The Dewdrop Series consists of three main pieces, a very full 18th century inspired ivory damask dress, a smaller more modern gown and a dark green velvet cloak. The inspiration behind the piece was the green forest landscape and new growth of spring. It’s named Dewdrop after the green and white forest flowers.

The main dress is made from five yards of a medium weight damask material. It features a very full cartridge pleated skirt, and a heavily boned lace up bodice. The dress is lined with linen and has small chiffon ruffles on the sleeves.

The second dress was assembled from two yards of the same fabric. It also features a cartridge pleated skirt, heavily boned lace up bodice, and is lined with linen.
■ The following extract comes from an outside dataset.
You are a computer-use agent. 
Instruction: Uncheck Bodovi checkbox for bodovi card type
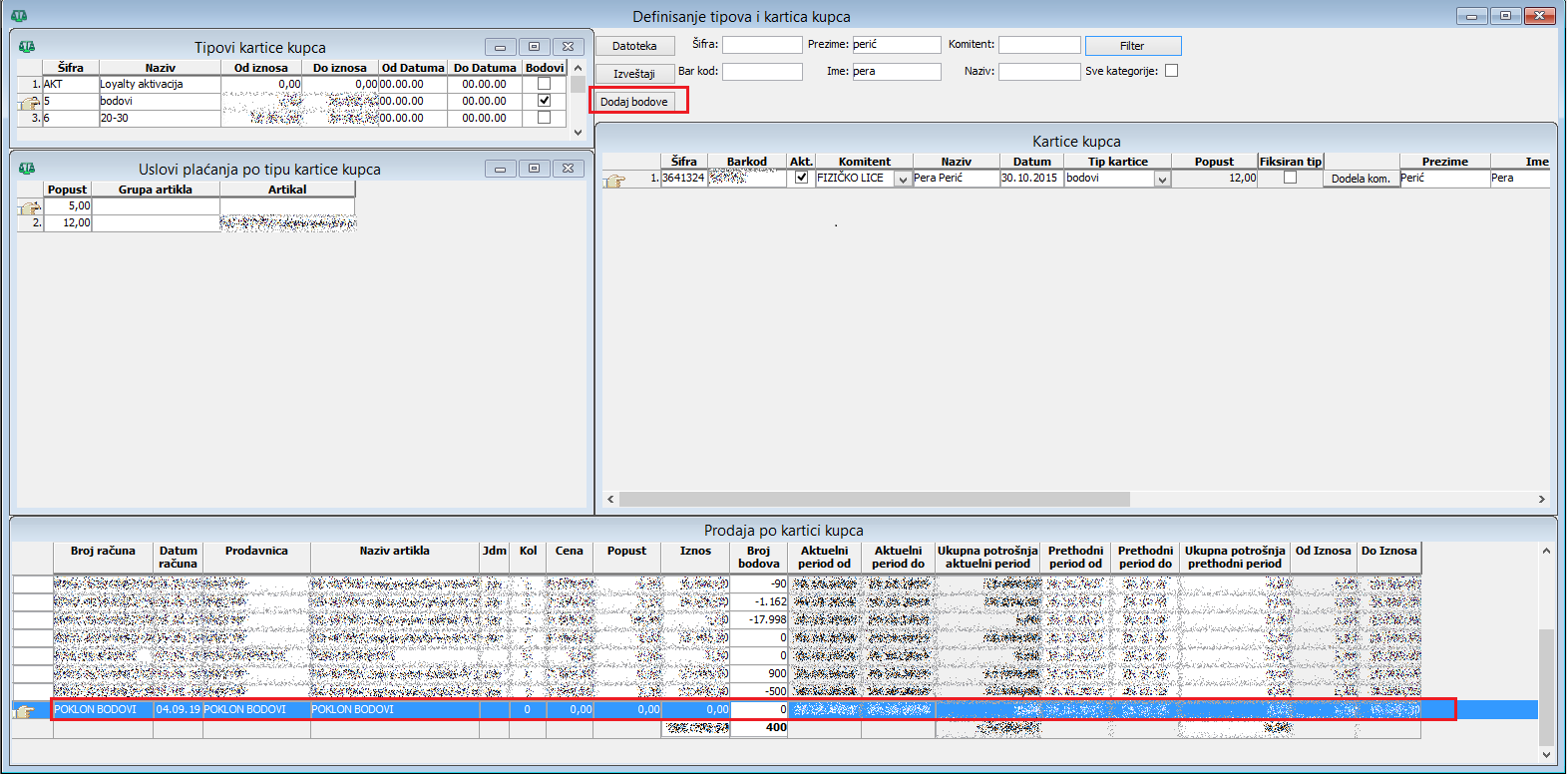click(544, 101)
The cloak is made from six yards of green stretch velvet, with hooping wire inserted into the hood to help keep it’s shape. The hood is lined with the damask material, and is decorated with small chiffon ruffles.

In total the three pieces took sixty four hours to make and around a hundred dollars worth of materials. The first dress and cloak were made over an eight day period, and the second one was made in four days.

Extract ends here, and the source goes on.